Low-calorie lunch recipe for 4 - 8 people, takes only 15 mins; recipe has plain flour, plain flour, bicarbonate of soda, dill, unsalted butter, milk, poppy seed, smoked salmon, caster sugar, rice wine vinegar, cucumber, red onion and red chilli.
Dill scones with smoked salmon & cucumber relish
Course: Low-calorie lunch
Servings
4 - 8
servings
Prep time
30 mins
Ingredients
- Red Chilli: 1 mild red chilli, deseeded and finely chopped (optional)
- Red Onion: half red onion, very thinly sliced
- Milk: 300ml milk, warmed, plus extra for brushing
- Dill: 20g pack dill, half finely chopped
- Cucumber: 1 large cucumber, peeled
- Smoked Salmon: 200g pack smoked salmon slices and 300g pack soft cheese, to serve
- Caster Sugar: 1 tbsp caster sugar
- Plain Flour: 200g plain flour, plus extra for dusting
- Bicarbonate Of Soda: 1 tsp bicarbonate of soda
- Unsalted Butter: 50g unsalted butter, very cold and cut into cubes
- Poppy Seed: 1 tsp poppy seeds
- Rice Wine Vinegar: 100ml rice wine vinegar
Directions
- For the scones, heat oven to 230C/210C fan/gas 8 and lightly flour a baking sheet.
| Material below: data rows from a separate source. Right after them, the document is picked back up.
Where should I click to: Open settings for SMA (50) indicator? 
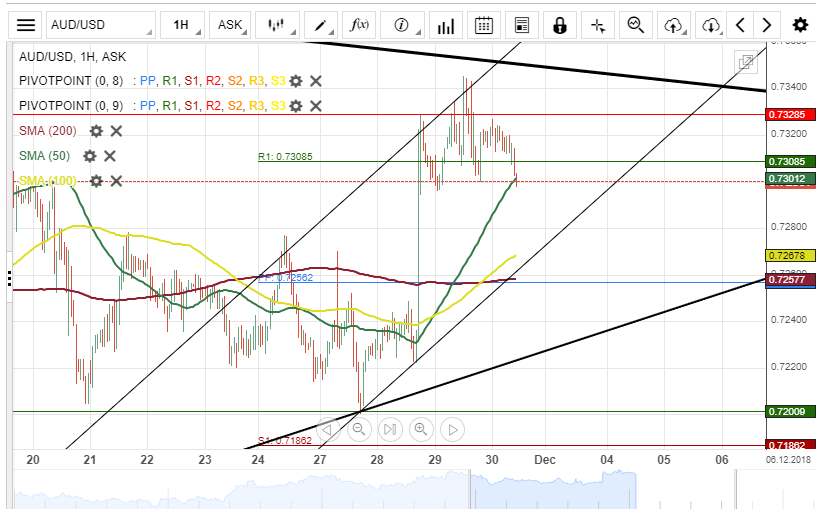[90, 156]
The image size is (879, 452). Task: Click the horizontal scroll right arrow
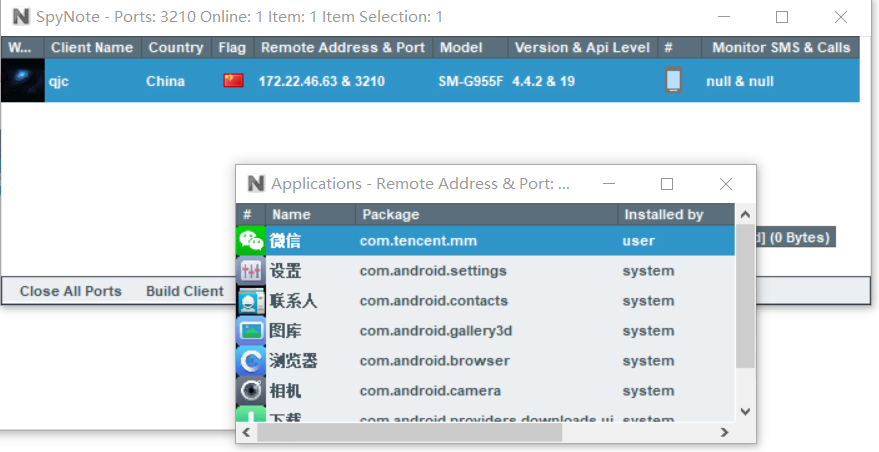coord(725,433)
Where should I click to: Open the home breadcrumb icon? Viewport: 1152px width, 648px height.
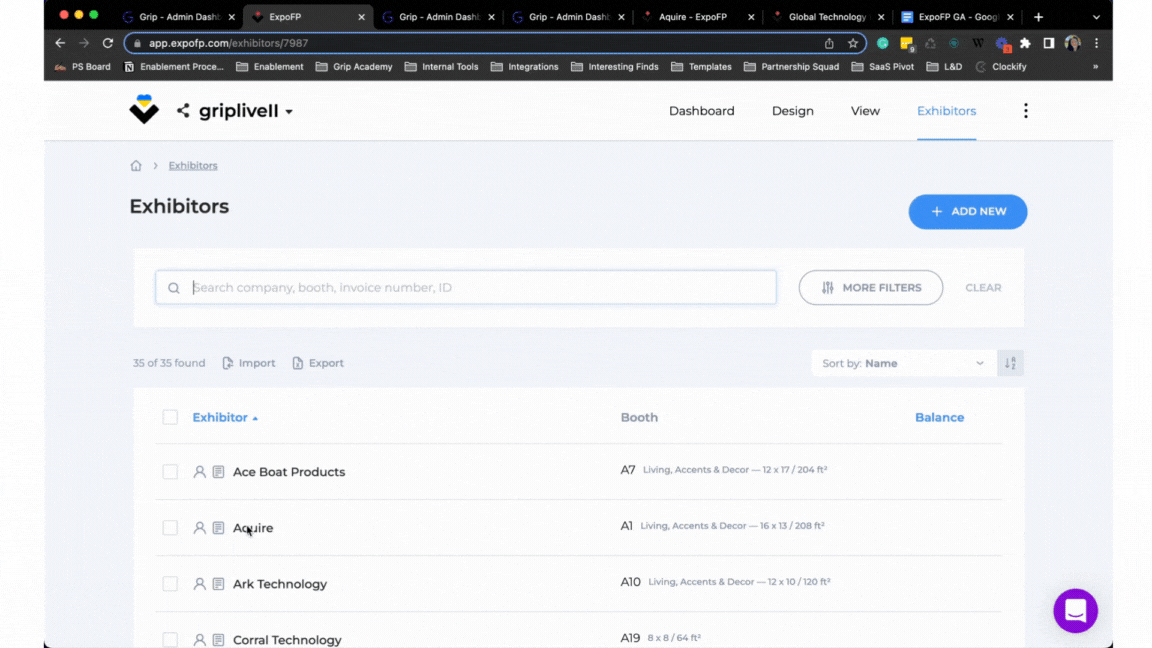pyautogui.click(x=136, y=165)
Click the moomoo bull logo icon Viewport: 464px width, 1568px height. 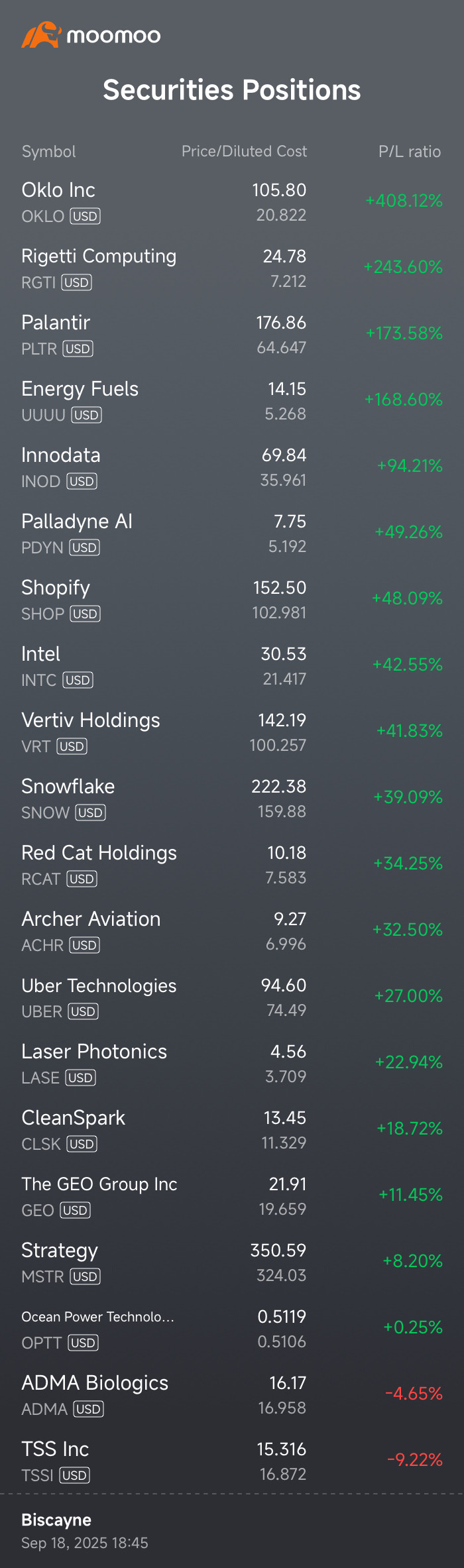[40, 35]
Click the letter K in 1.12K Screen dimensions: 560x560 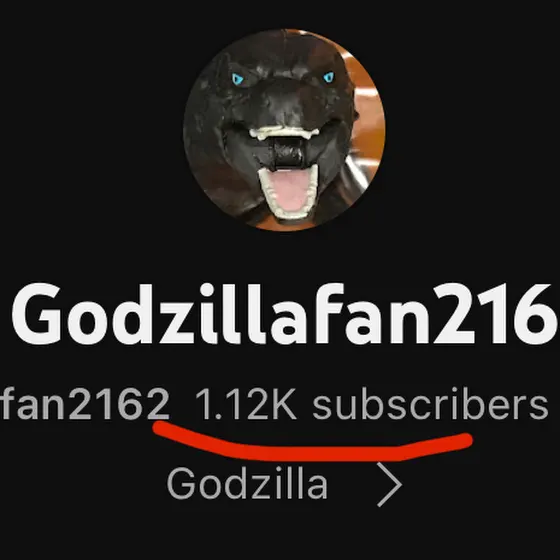[282, 404]
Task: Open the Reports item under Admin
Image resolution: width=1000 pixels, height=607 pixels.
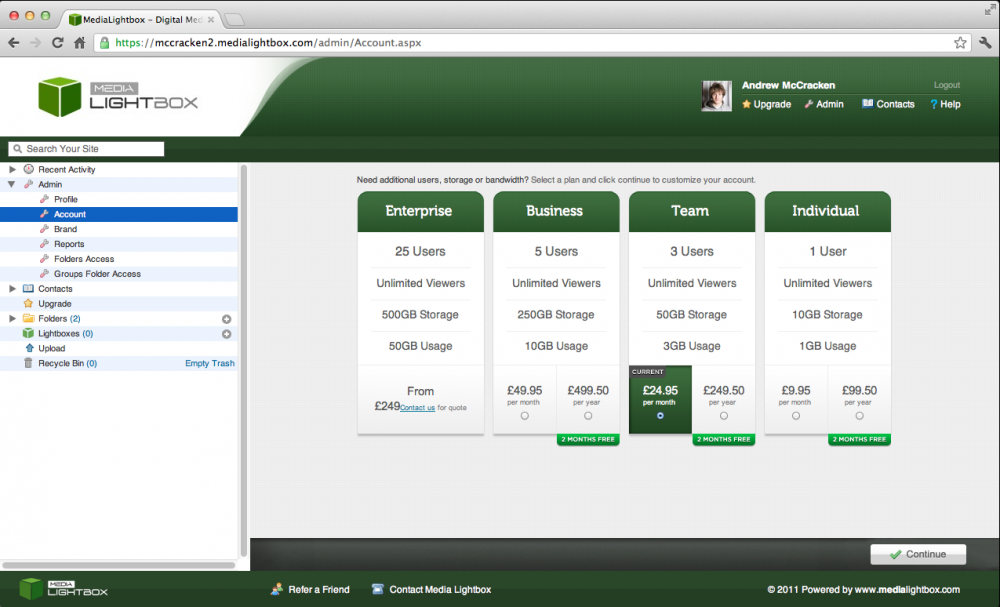Action: click(x=69, y=244)
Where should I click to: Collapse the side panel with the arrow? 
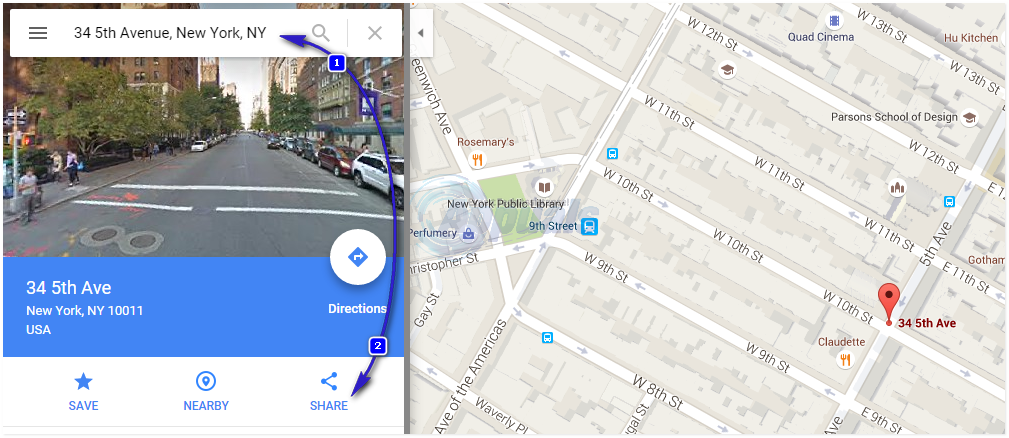421,33
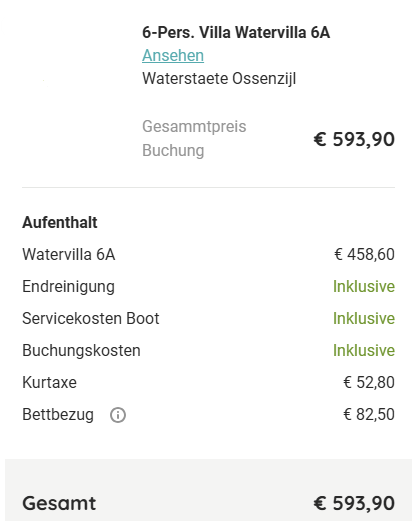Click the Watervilla price € 458,60
This screenshot has height=521, width=412.
[x=364, y=254]
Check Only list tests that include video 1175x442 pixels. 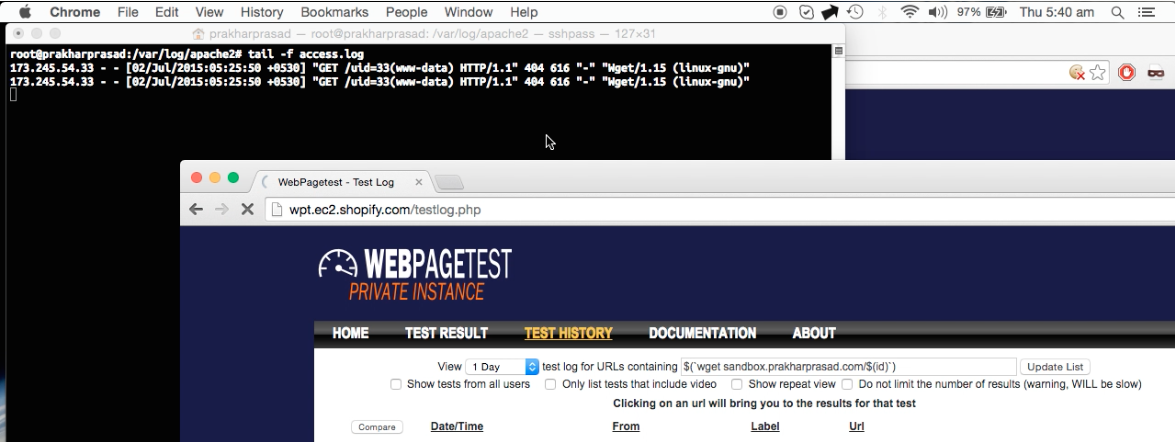click(x=551, y=384)
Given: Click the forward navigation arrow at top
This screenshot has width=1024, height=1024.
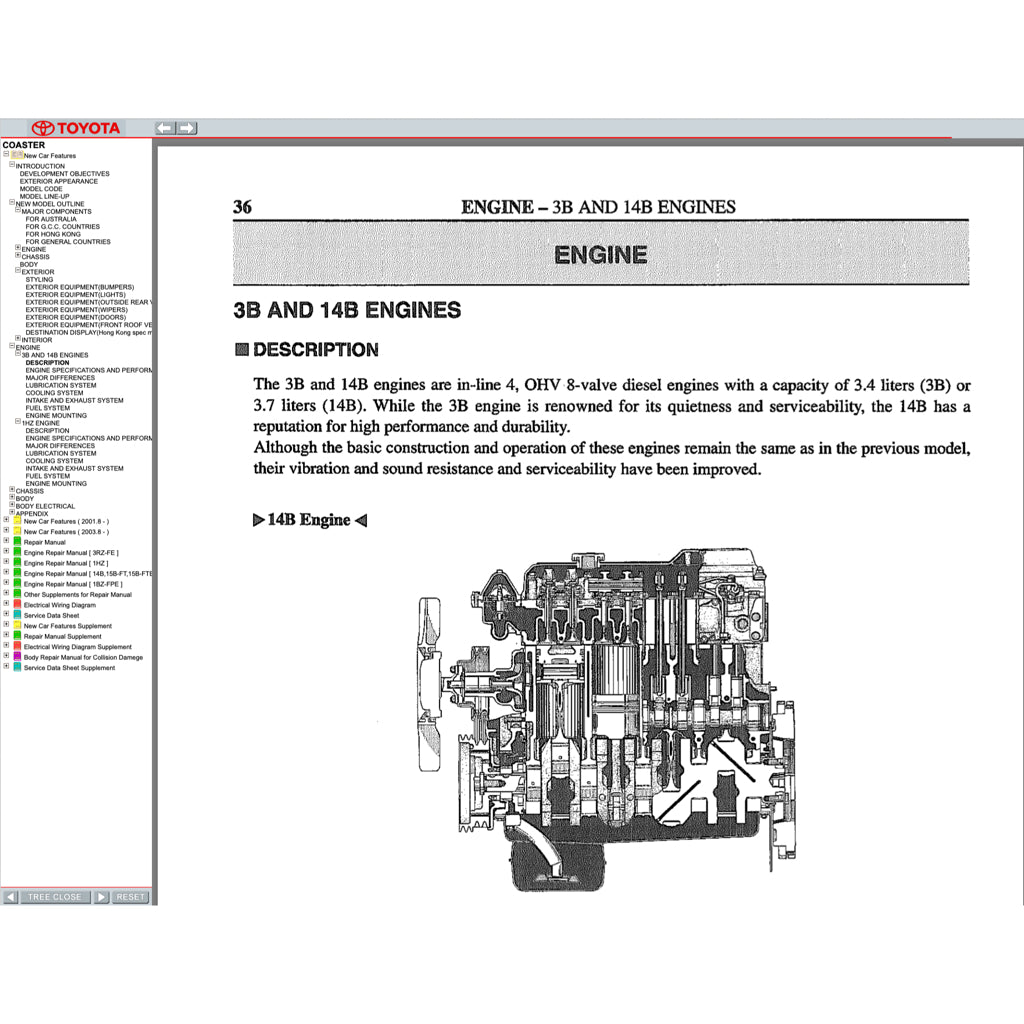Looking at the screenshot, I should coord(187,128).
Mix the flours, bicarb, chopped dill and 1 tsp fine salt in a large bowl, then rub in the butter until it disappears. Tip in the milk and stir briefly to a sticky dough.
- Scrape the dough onto a floured surface, dust the dough and your hands with more flour, then fold the dough over 2-3 times to smooth a little. Pat into a 4cm-deep round. Use a 7cm cutter to stamp out scones (see tip, below). Press trimmings together and repeat. Brush with milk, scatter with poppy seeds, then bake for 15-18 mins or until golden and well risen. Cool on a rack. As with all scones, these are best eaten on the day.
- For the pickle, stir sugar into vinegar until dissolved. Halve and deseed the cucumber, slice thickly, then toss with the vinegar, onion and chilli. Leave for at least 15 mins in the fridge. Can be made up to 24 hrs ahead. When ready to serve, tear remaining dill over the relish. Split scones, spread with soft cheese and top with a ribbon of salmon and a little relish.